Tales of Zestiria the X Is Gorgeous But Broken

Tales of Zestiria the X is the prettiest trainwreck you'll see this year. Ufotable threw their entire animation budget at this adaptation and somehow forgot to hire someone to check if the plot made sense. If you played the original game, you'll spend half the runtime screaming at your screen about why they're changing mechanics that didn't need fixing. If you haven't played it, you'll probably just wonder why everyone keeps crying about dragons they suddenly can kill after saying they couldn't.

That's the real problem here. The show looks like it cost a million dollars per episode. The fight scenes move like liquid. But the story starts wobbling halfway through season one and completely falls apart once season two kicks in. It's weird because the first few episodes actually trick you into thinking this might be one of the better game adaptations out there. Then it keeps going and you realize they didn't have a plan for the back half.

Sorey overlooking landscape

The Visuals Are Unfairly Good

Let's get this out of the way first. Ufotable didn't hold back on a single frame. The backgrounds look like someone took photographs of real landscapes and painted over them with fantasy colors. The lighting effects during the armatization sequences are legitimately beautiful, all glowing gold and blue particles swirling around Sorey like he's made of light. When he pulls that sword from the rock in the first episode, you can see why this studio got the gig. People on MyAnimeList gave the animation a straight 10 out of 10, and honestly, they aren't wrong. The character designs pop against the environments, the magic effects have real weight and impact to them, and even the CGI background crowds don't look terrible most of the time, which is rare for anime.

The fight choreography is exactly what you'd expect from the studio that did Fate. Sorey spins around like he's weightless when he's fighting hellions, flipping through the air and slamming down with that sword. The camera work during the big set pieces keeps up with the action without getting messy or confusing. There's one sequence in the second opening where he's fighting on a bridge that looks better than most movie fight scenes. It's just frustrating that all this talent and money got wasted on a story that keeps tripping over its own feet and breaking its own rules.

Sorey with divine energy

Season One Starts Strong Then Stalls

The first half of Tales of Zestiria the X isn't bad if you don't know any better. It follows the game pretty closely at first, hitting the major beats. You get Sorey meeting Alisha in the ruins, leaving Elysia with Mikleo, becoming the Shepherd at the lake with Lailah, the whole deal. They spend extra time on Alisha's political situation, which the game players actually wanted since she got sidelined hard in the original story after the first few hours. Here she gets to actually fight, make decisions, and have opinions instead of just being a damsel who needs rescuing every five minutes.

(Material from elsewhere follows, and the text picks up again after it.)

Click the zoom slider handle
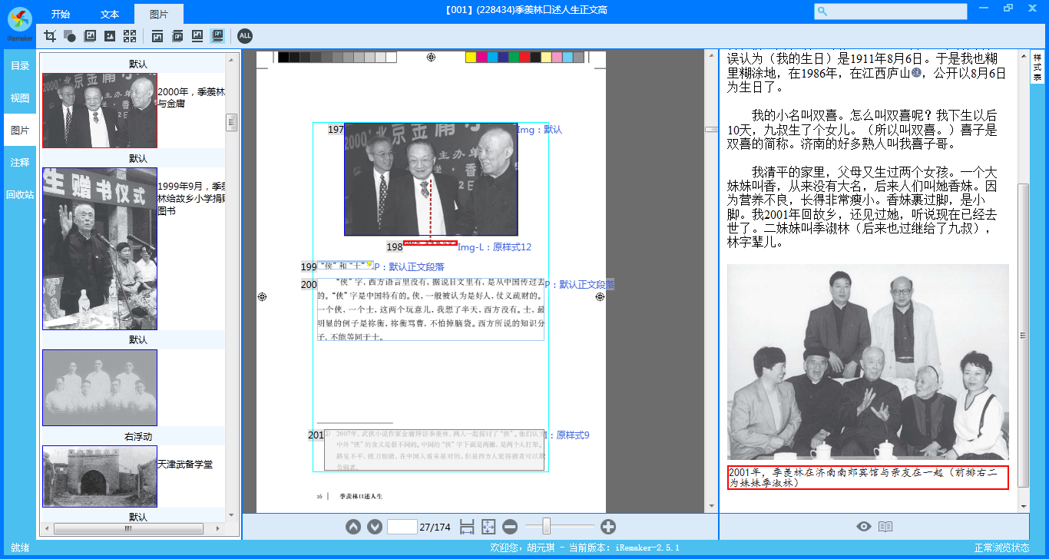 tap(546, 526)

But then around episode four, the pacing gets weird. Things slow down way too much and never really recover. Everyone's just traveling from point A to point B. Sorey beats up some generic monsters, they stand around talking about malevolence and the age of chaos for the hundredth time, and nothing really happens to move the plot forward. The political tension between the Hyland Kingdom and the Rolance Empire that should feel urgent and dangerous just sits there like background noise. You keep waiting for the story to kick into gear, but it keeps taking these pit stops to look at scenery and have characters explain lore you already figured out three episodes ago.

The Berseria Episodes Kill The Momentum

Then episodes five and six happen. Out of nowhere, the show slams on the brakes hard to give you a two-part commercial for Tales of Berseria. Velvet Crowe shows up with her own problems, her own cast of characters, and her own revenge plot that has absolutely nothing to do with Sorey or his quest. If you've played Berseria, it's cool to see her animated and stabbing people with her demon arm. If you haven't played it, you're just confused about why we're spending two full episodes watching this angry lady tear through prisons and eat people when we were supposed to be following the Shepherd on his world-saving quest.

This isn't a small detour. It eats up crucial early season real estate that should have been spent establishing the Lord of Calamity as a real threat or developing the party dynamics between Sorey and his Seraphim. When the show snaps back to Zestiria in episode seven, the energy is completely gone. You can feel that the production just wanted to promote the newer game that was coming out and didn't care that it broke the flow completely. Some fans argue these were the best episodes of the whole series, but that's only because Velvet is a more interesting protagonist with actual flaws and anger issues compared to Sorey's bland nice guy routine. That's not a good sign for your main character when the side story in the middle of your show is better than the main event.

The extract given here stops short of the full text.